▶ [TASK TO COMPLETE]:
Where the records below reach the line containing "体视显微镜XTL3400 (389, 632)", start transcribing, and end with the line containing "详细资料 >> (1079, 283)", exactly and with nothing else added.

Saved data entries
'''

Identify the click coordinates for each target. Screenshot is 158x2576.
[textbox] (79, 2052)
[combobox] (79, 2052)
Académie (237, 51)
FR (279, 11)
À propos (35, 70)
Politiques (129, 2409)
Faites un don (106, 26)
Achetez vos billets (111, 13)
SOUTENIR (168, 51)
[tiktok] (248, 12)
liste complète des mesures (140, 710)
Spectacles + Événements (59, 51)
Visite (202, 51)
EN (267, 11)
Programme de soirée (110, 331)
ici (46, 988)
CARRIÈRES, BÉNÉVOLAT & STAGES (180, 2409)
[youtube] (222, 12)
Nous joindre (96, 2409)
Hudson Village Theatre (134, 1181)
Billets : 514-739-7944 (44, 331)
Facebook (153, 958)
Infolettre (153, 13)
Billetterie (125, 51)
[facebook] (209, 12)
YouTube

'''
'''

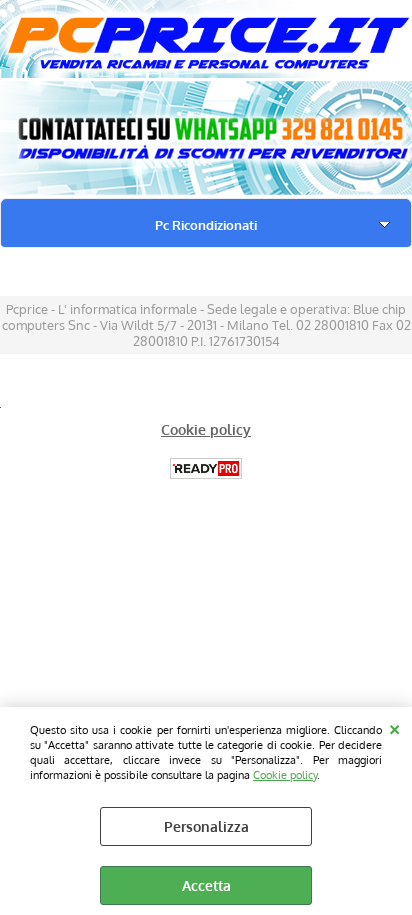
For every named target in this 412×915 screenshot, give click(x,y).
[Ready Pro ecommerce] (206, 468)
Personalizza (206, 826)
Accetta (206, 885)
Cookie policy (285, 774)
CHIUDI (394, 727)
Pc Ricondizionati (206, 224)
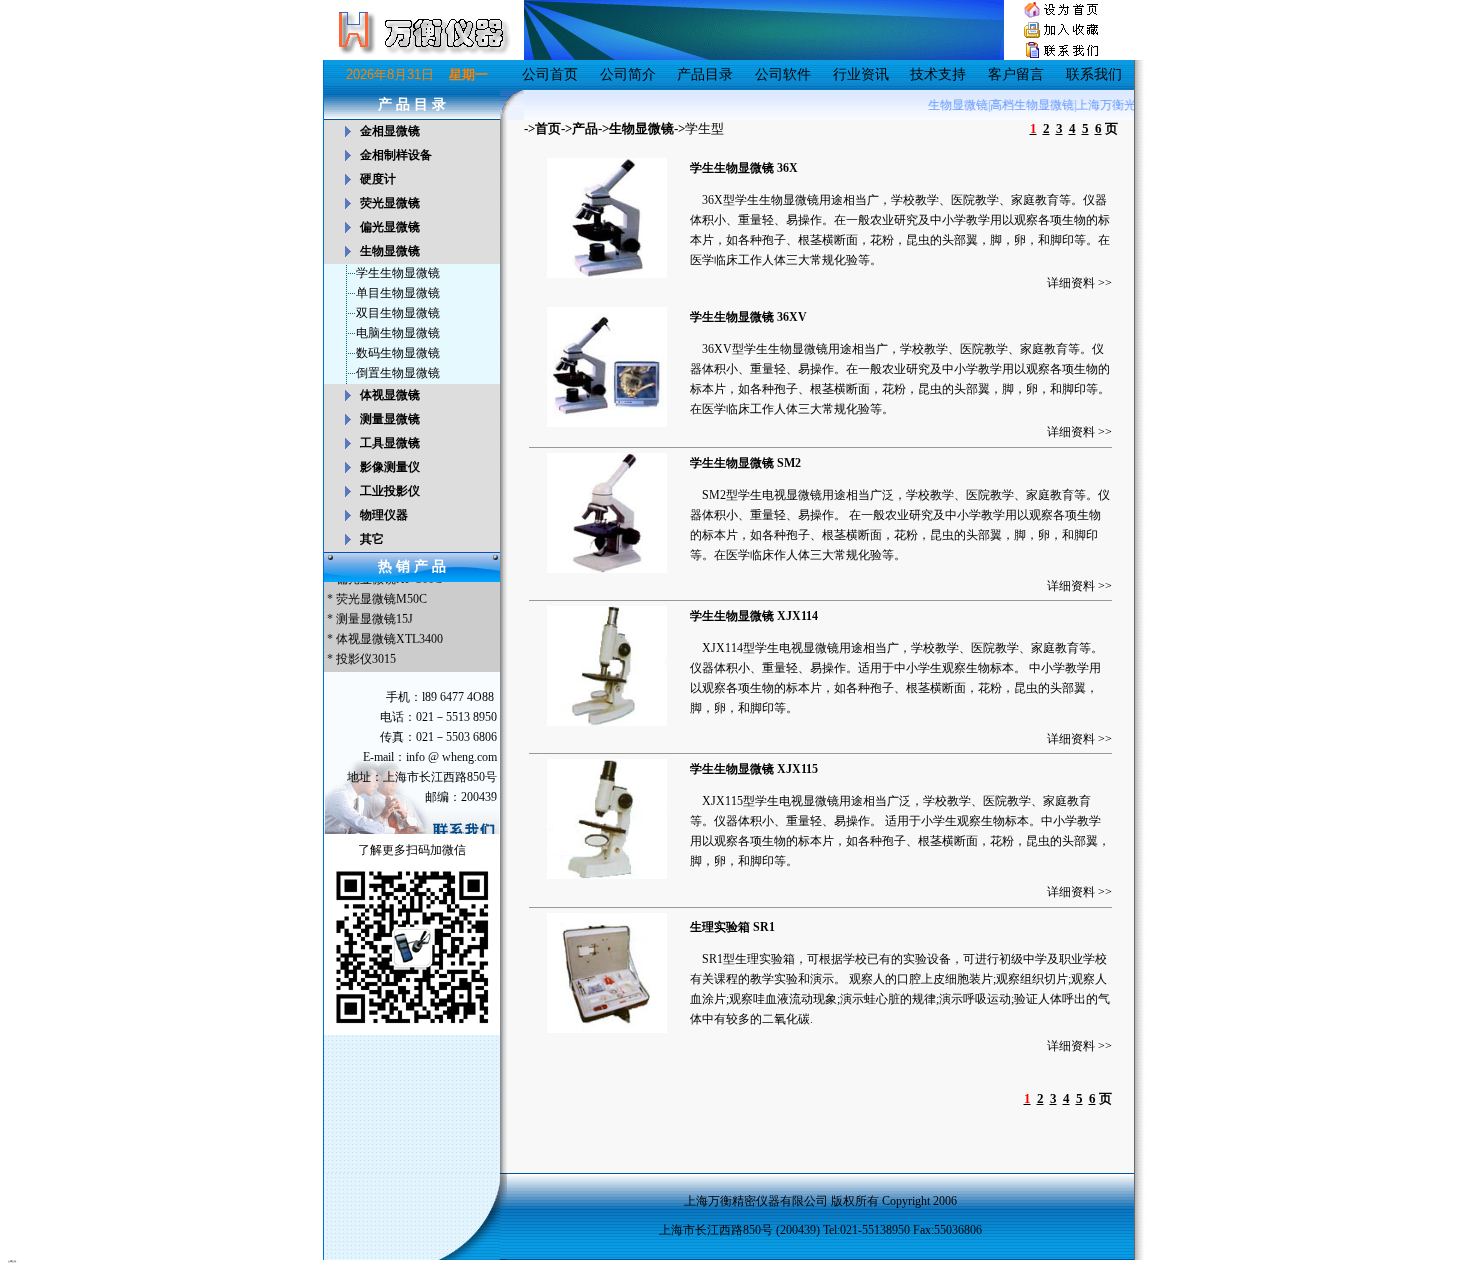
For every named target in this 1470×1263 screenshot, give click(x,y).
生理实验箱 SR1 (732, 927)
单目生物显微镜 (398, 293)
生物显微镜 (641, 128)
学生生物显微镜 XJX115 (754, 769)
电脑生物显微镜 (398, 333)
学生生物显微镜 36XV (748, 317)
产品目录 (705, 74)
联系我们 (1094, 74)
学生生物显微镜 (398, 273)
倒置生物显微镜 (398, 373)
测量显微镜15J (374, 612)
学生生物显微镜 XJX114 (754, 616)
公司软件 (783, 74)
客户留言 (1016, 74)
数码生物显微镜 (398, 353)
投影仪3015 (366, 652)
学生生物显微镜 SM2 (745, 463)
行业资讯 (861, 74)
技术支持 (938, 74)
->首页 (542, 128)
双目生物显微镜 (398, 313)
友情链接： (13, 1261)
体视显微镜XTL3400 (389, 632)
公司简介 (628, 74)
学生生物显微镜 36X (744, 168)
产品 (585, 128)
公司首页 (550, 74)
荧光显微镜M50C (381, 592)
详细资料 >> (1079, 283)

'''
'''

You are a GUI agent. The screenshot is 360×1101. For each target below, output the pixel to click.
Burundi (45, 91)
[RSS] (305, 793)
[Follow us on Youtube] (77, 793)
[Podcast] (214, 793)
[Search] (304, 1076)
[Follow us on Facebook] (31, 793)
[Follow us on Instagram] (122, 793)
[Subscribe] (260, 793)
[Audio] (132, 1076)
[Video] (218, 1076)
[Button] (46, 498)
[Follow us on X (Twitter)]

'''

▶ [ANSWER TO THIS TASK]:
体视显微镜XTL3400 (389, 632)
公司简介 (628, 74)
学生生物显微镜 36X (744, 168)
产品 (585, 128)
公司首页 (550, 74)
荧光显微镜M50C (381, 592)
详细资料 >> (1079, 283)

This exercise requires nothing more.